L’inganno e la rapina
La vicenda ha inizio quando la giovane, approfittando della buona fede dell’uomo, si presenta come amica della figlia e riesce a farsi aprire la porta di casa. Una volta dentro, con una scusa, convince l’uomo a prelevare dalla cassaforte il contenitore con i gioielli. Approfittando di un momento di distrazione, la donna si impossessa rapidamente del bottino e fugge in auto, parcheggiata nei pressi dell’abitazione. La vittima, accortasi del furto, tenta di inseguirla, ma la rapinatrice, compiendo manovre pericolose, riesce a fuggire facendo perdere le sue tracce.
Le indagini e la cattura
Gli investigatori della Squadra Mobile della Questura di Rieti sono riusciti a ricostruire i movimenti della donna grazie alle immagini delle telecamere di videosorveglianza. Le indagini hanno rivelato che l’autovettura utilizzata per la fuga era stata noleggiata appositamente per rendere più difficile l’identificazione. Nonostante ciò, la polizia è riuscita a tracciare il percorso dell’auto, che si dirigeva verso le province limitrofe. La giovane, identificata come una 20enne campana, è stata denunciata in stato di libertà alla locale Autorità Giudiziaria per il reato di rapina aggravata.
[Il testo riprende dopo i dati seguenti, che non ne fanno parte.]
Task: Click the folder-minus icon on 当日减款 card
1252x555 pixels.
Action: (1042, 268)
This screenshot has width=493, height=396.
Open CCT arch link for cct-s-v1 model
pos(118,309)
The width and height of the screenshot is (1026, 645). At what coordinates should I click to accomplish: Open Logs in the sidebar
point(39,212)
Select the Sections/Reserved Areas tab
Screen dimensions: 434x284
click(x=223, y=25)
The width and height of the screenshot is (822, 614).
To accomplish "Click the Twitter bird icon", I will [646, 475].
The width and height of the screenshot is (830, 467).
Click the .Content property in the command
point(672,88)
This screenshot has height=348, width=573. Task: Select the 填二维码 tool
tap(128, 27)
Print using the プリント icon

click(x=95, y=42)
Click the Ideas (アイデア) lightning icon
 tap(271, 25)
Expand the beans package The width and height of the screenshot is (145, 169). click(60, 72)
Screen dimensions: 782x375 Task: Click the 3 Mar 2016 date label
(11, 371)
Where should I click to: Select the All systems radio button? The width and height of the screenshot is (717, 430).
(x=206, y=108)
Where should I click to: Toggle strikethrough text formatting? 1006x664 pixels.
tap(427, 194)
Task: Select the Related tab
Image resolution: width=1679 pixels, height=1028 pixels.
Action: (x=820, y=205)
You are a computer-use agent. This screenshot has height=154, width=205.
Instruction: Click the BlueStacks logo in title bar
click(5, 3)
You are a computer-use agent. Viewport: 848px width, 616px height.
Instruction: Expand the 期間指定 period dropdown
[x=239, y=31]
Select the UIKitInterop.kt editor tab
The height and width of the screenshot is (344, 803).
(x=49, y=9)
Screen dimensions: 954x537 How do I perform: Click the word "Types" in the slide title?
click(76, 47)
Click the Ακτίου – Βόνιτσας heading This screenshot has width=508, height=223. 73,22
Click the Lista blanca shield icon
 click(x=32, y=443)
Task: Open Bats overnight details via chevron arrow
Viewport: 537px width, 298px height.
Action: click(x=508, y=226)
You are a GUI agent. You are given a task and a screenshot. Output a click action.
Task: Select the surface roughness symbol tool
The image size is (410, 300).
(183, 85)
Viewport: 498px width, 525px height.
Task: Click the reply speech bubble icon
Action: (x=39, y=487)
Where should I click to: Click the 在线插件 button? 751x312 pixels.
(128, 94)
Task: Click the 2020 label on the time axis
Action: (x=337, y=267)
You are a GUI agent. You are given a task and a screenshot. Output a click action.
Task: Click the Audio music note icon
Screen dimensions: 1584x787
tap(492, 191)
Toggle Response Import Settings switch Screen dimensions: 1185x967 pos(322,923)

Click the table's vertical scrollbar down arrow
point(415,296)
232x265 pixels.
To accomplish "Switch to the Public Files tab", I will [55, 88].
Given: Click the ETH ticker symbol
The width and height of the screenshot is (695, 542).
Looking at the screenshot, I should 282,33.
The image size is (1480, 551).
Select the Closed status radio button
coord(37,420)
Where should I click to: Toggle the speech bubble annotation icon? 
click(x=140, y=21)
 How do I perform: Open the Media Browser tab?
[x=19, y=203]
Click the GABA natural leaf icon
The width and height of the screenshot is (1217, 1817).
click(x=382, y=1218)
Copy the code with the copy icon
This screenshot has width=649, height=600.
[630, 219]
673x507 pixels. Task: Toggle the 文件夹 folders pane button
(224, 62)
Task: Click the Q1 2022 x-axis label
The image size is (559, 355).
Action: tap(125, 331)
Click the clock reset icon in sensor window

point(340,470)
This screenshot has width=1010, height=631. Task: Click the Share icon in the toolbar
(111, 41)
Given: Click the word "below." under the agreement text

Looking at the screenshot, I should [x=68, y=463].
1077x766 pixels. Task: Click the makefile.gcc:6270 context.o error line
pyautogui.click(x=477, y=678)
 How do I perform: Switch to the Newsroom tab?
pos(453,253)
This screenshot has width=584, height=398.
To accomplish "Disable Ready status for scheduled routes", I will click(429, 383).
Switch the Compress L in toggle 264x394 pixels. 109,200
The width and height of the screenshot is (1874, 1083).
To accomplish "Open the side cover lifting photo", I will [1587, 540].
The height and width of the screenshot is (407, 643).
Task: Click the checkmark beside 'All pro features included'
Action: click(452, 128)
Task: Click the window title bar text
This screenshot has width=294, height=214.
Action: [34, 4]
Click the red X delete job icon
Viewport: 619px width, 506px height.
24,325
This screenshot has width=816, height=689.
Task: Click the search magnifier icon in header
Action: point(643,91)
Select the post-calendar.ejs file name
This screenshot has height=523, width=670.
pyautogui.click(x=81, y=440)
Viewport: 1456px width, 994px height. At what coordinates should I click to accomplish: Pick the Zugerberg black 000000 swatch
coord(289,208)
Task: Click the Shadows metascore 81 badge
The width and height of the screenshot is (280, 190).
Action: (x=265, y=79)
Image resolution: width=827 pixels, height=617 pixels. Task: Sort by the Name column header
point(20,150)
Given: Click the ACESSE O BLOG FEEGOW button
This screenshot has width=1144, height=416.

Un episodio che solleva interrogativi
Questo episodio solleva interrogativi sulla sicurezza delle abitazioni e sulla necessità di adottare misure di prevenzione più efficaci. La polizia di Rieti ha ribadito l’importanza di essere sempre vigili e di non fidarsi facilmente di sconosciuti, anche quando si presentano con storie apparentemente credibili. L’episodio, inoltre, mette in luce l’importanza delle telecamere di sorveglianza, che in questo caso sono state fondamentali per ricostruire i fatti e identificare la colpevole.